Text block below:

The report outlines more obvious risks, from tracking the behavioral patterns and real-time status of when people are in their homes in order to plan a burglary, to “shoulder surfing,” or stealing data by observing someone logging in to a computer in offices. The report also found cameras in stores, gyms, laundromats, and construction sites, meaning that exposed cameras are monitoring people in their daily lives. The geographic data provided by the camera’s IP addresses, combined with commercially available facial-recognition systems, could prove dangerous for individuals working in or using those businesses.

You can find out if your camera has been exposed using a site like Shodan.io, a search engine which scans for devices connected to the internet, or by trying to access your camera from a device logged in to a different network. Users should also check the documentation provided by the manufacturer, rather than just plugging in a camera right away, to minimize vulnerabilities, and make sure that they set their own password on any IoT-connected device. 

This is because many brands use default logins for their products, and these logins are easily findable online. The BitSight report didn’t try to hack into these kinds of cameras, or try to brute-force any passwords, but, “if we did so, we firmly believe that the number would be higher,” said Cruz. Older camera systems with deprecated and unmaintained software are more susceptible to being hacked in this way; one somewhat brighter spot is that these “digital ghost ships” seem to be decreasing in number as the oldest and least secure among them are replaced or fail completely.

End of Text block.
Source material below:

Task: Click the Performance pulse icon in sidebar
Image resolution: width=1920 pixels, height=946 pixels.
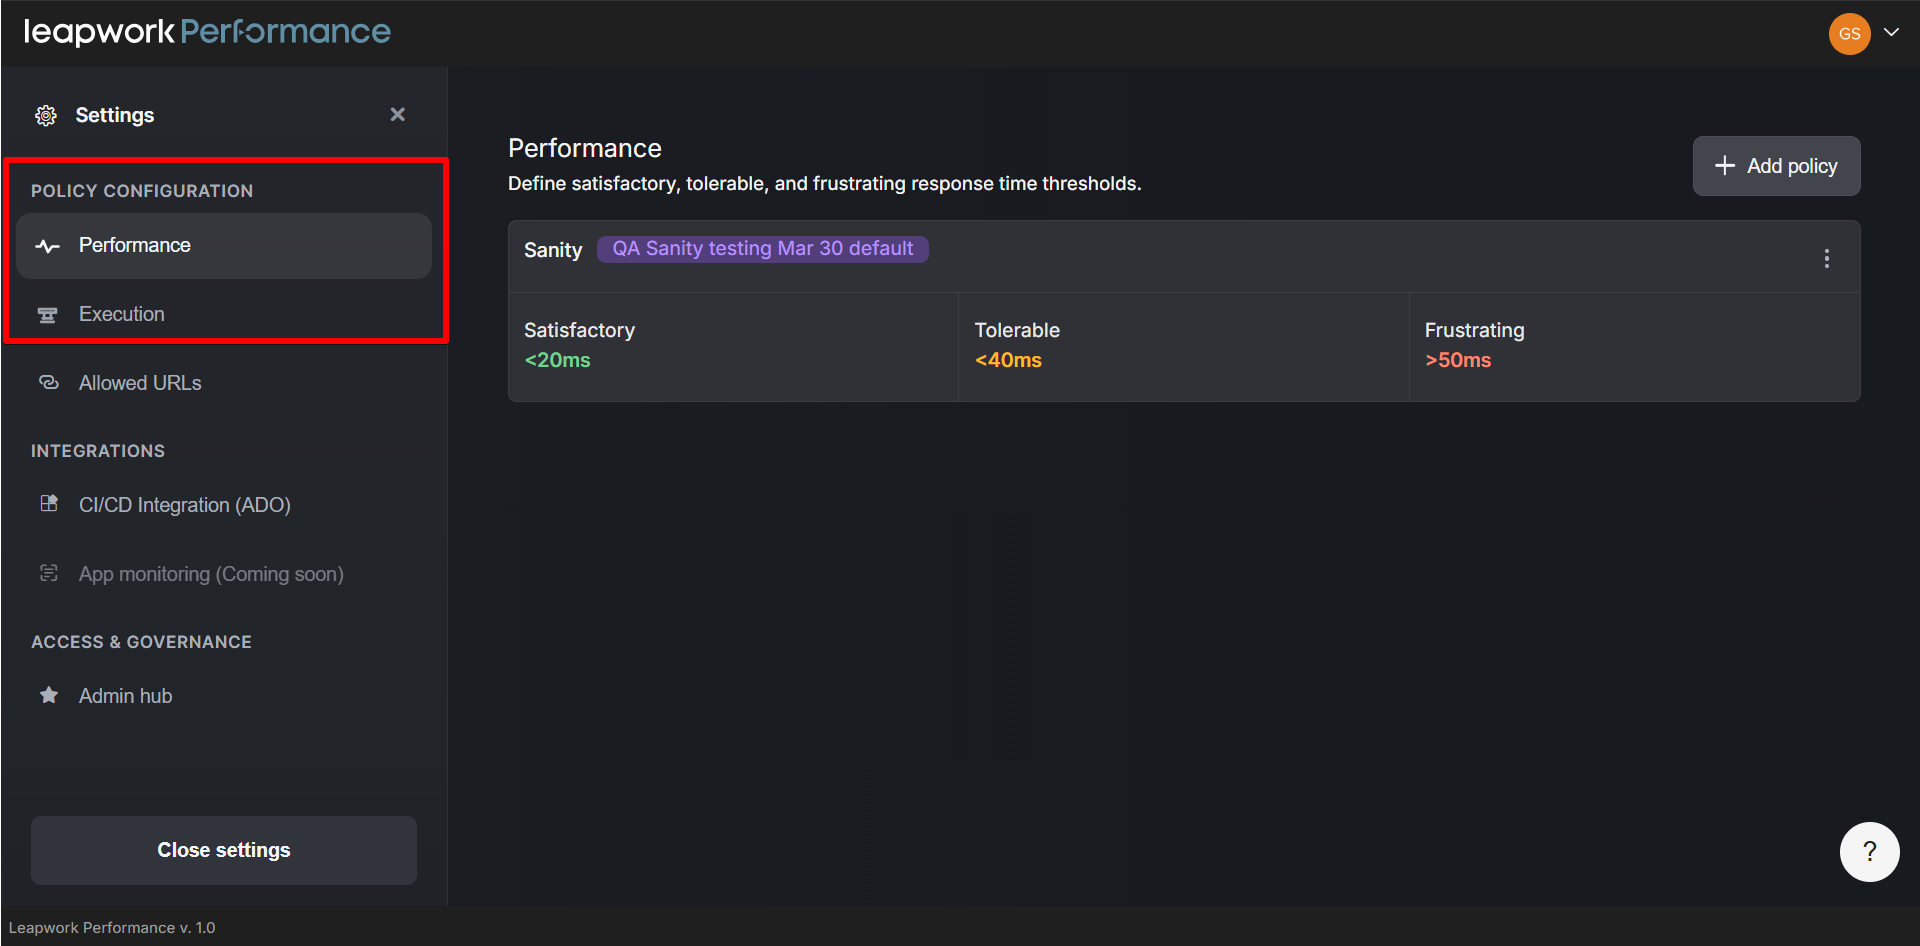Action: [x=48, y=246]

End of Source material.

■ What this exercise asks
1. Answer these from the text on exposed security cameras, one answer per line, marked (a), (b), (c):
(a) Which site does it name for checking whether a camera has been exposed?
(b) Besides homes and offices, in what places did the report find cameras?
(c) Who said that the number would be higher if passwords had been brute-forced?
2. Recast the paragraph of the text on exposed security cameras that begins "You can find out if your camera has been exposed" as a short bulleted list, keeping its main facts.
3. Pick up the text on exposed security cameras after its last sentence and continue it.

■ Responses to the tasks
1.
(a) Shodan.io
(b) Stores, gyms, laundromats, and construction sites
(c) Cruz

2.
- Check whether your camera is exposed with a search engine such as Shodan.io, which scans for internet-connected devices.
- Or try to access your camera from a device logged in to a different network.
- Read the manufacturer's documentation before plugging in a camera.
- Set your own password on any IoT-connected device.

3.
Unsecured cameras attract hackers and malicious actors, and the risks can go beyond the embarrassing, personal, or even individual. In March this year, the hacking group Akira successfully compromised an organisation using an unsecured webcam, after a first attack attempt was effectively prevented by cybersecurity protocols. In 2024, the Ukrainian government asked citizens to turn off all broadcasting cameras, after Russian agents hacked into webcams at a condo association and a car park. They altered the direction of the cameras to point toward nearby infrastructure and used the footage in planning strikes. Ukraine blocked the operation of 10,000 internet-connected digital security cameras in order to prevent further information leaks, and a May 2025 report from the Joint Cybersecurity Advisory described continued attacks from Russian espionage units on private and municipal cameras to track materials entering Ukraine.